Fun with Exchange Codecs – FIX Adapted for Streaming
Tuesday, August 24th, 2010Well, it turns out that the ASCII-based exchange protocols NASDAQ, and some of the other lower-volume exchange feeds use is fine as far as that goes, but OPRA decided that it had pushed the limits of the ASCII protocol, and decided to make/adopt this FIX Adapted for Streaming - or FAST, protocol. In a sense, I can see why they'd adopt it - as opposed to writing their own, but I've read enough on the net to know that they really didn't adopt it 100% - just the compression of data part.
Basically, the FAST protocol is based on a few ideas:
- Very Little to no ASCII to decode - no longer will there be numbers represented as ASCII digits.

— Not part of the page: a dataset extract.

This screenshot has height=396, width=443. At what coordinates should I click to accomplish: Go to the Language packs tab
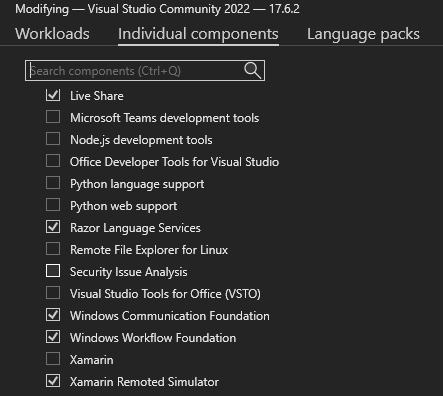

Most numbers are now simply integers. In fact, they only allow for three data types: 32-bit integer, unsigned 32-bit integer, and a string. WIth those, and a few decoder tables, you can handle anything an exchange needs.
- Delta Encoding - there will be fields that are required in each message, but for some fields, the value present will be a simple increment, and in fact, it's possible to have nothing in the message, and have the assumption be that the value is simply incremented. This helps a lot. There are also values that are simple changes from the last value in the field, so duplicates can be removed. It's small, efficient, and makes for a compact encoded data stream.
The problem is, of course, that there is now state in the decoder. In general, this isn't bad, but what it requires me to do is to completely decode all the messages that I get, and the shortcuts I had that would extract just the sequence number, or just the flags for skipping the message - those are tossed out the window. I need to get all the data, and then deal with it.
This took a little while to work into my application, but in the end, I had the concept of a decoded message, and that message included the elements I had originally extracted, as well as the actual message. Thankfully, this is still pretty fast as OPRA isn't messing around with a lame decoder as it knows the point of this is to get more through the system.
I still need to do a lot of tests, and even finish writing my codec for the OPRA data, but at least I've got all the essentials of the FAST decoding working, and should be able to get moving forward again tomorrow with the messages.